As You Like It

by

William Shakespeare

As You Like It: Style 1 key example

Read our modern English translation.
Act 3, Scene 2
Explanation and Analysis:

Shakespeare’s style in As You Like It is whimsical and witty, relying on his technical strengths to bring levity to the story of the banished heroes. Shakespeare’s use of humor in the form of puns, parody, and wordplay adds a sense of irreverence and gives the play mass appeal. Take Rosalind and Touchstone’s argument in Act III, Scene 2:

Rosalind, [as Ganymede]: Peace, you dull fool. I found [Orlando’s verses] on a tree.                     

Touchstone: Truly, the tree yields bad fruit.                                                                       

Rosalind, [as Ganymede]: I’ll graft it with you, and then I shall graft it with a medlar. Then it will be the earliest fruit i' th'                        country, for you’ll be rotten ere you be half ripe, and that’s the right virtue of the medlar.     
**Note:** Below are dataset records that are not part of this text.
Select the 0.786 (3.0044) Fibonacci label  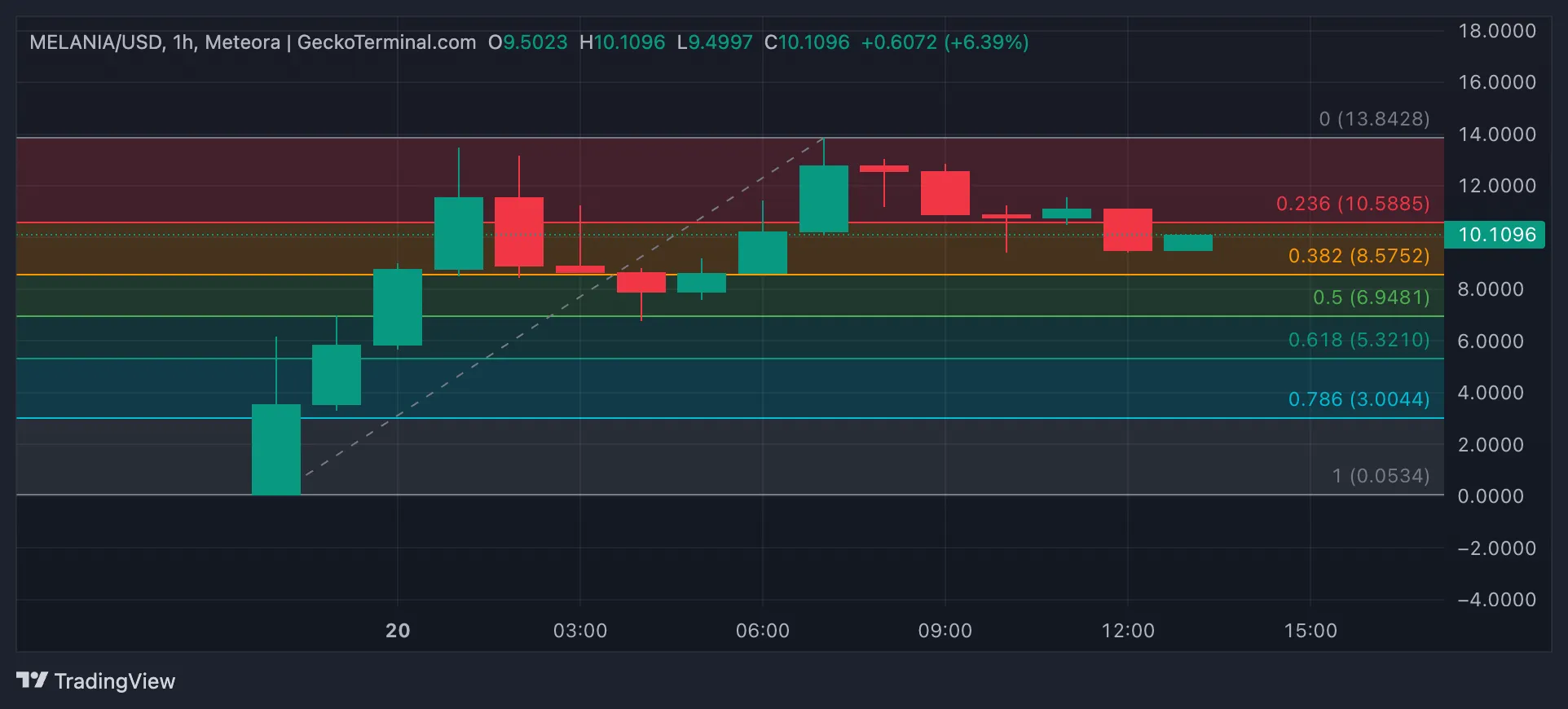(x=1359, y=399)
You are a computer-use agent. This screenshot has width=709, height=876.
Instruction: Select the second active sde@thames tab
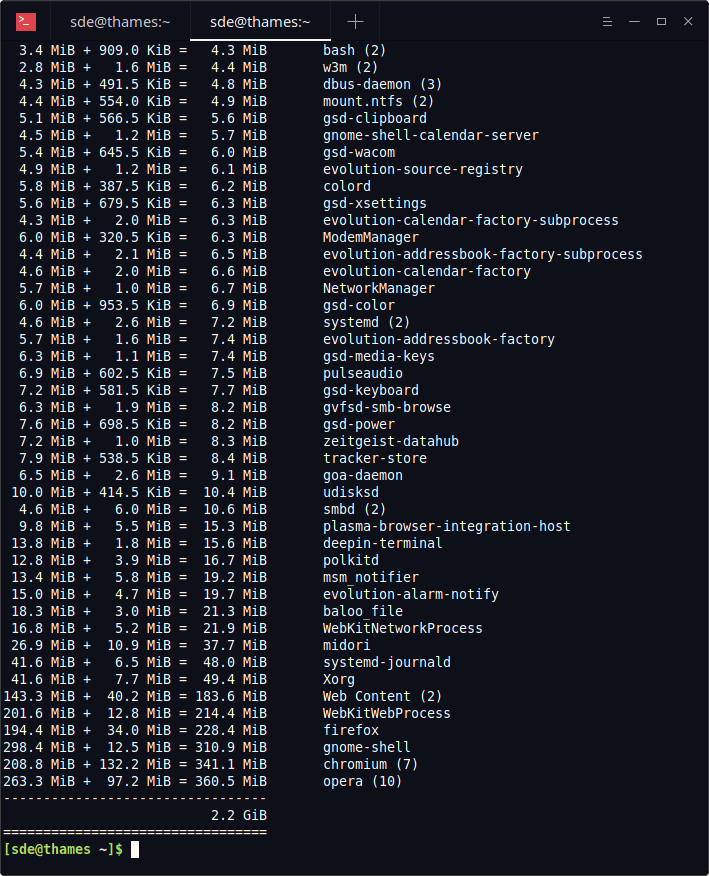point(260,22)
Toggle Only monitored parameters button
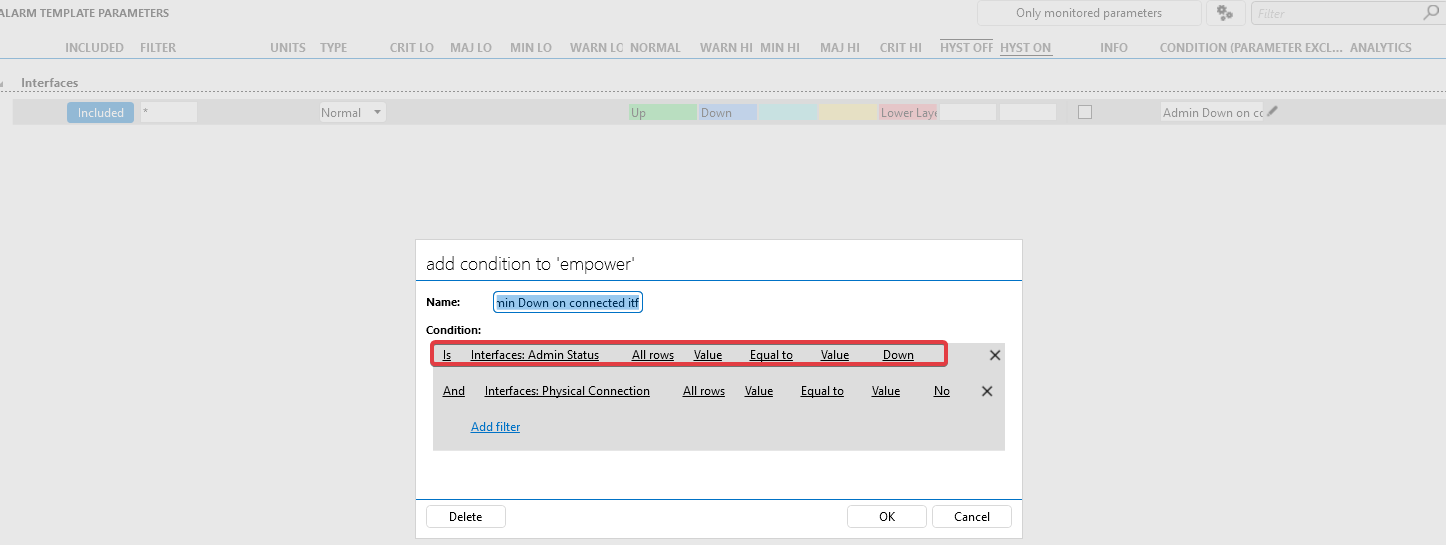The width and height of the screenshot is (1446, 545). coord(1088,13)
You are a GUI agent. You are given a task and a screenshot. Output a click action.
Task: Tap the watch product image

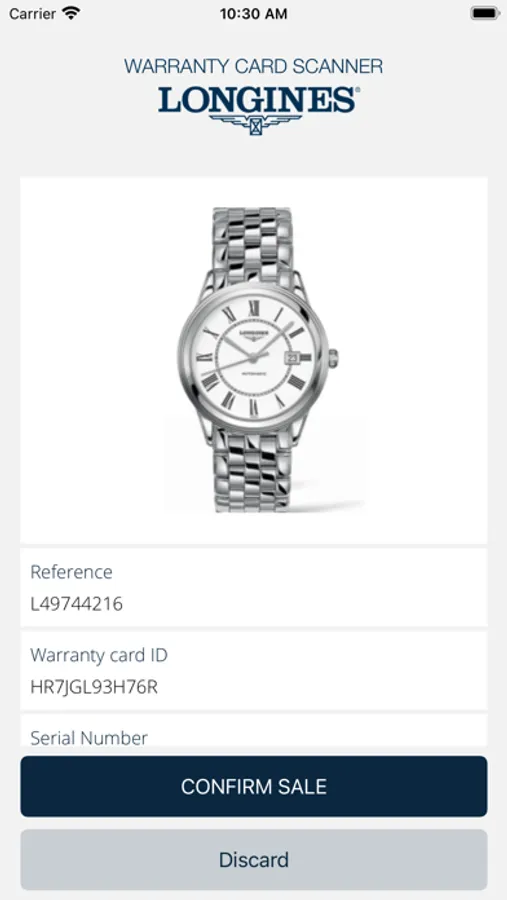click(x=254, y=360)
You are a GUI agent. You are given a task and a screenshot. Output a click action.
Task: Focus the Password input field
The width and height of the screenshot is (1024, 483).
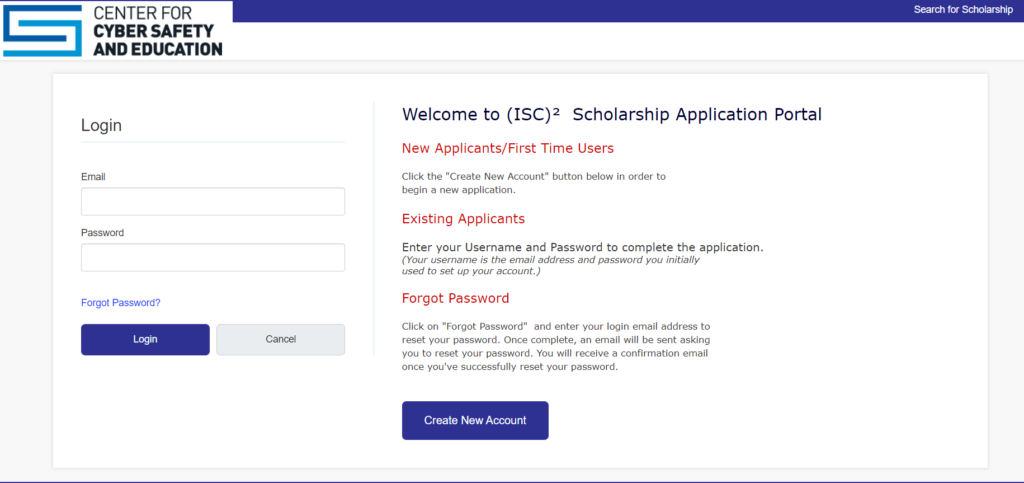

Even in this (relatively) sharp exchange between the two friends, humor surfaces and cools the temperature of the scene. After Touchstone parodies Orlando’s poem about Rosalind, he asks her where she found them. She tells him to calm down (“Peace you, dull fool”) before revealing she found them hanging in the forest. Truly, Touchstone replies, the tree yields bad fruit—that is to say, these poems are terrible. Rosalind replies with a pun (“I’ll graft you it [the tree] with you, and then I shall graft it with / a medlar”). She likens the fool to a “medlar,” a pear tree that produces fruit that cannot be eaten until it begins to rot. “Medlar” was also slang for genitalia, a joke which surely would not have been lost on the audience.

At every turn in this scene, Shakespeare uses humor to undercut traditional romance and keep the audience engaged. Touchstone parodies Orlando’s sincere love poem, and Touchstone himself is then laid low by the equally clever Rosalind. Sophisticated and lowbrow jokes sit side by side (the parody of the pastoral tradition, the puns) and create a rich experience for the audience.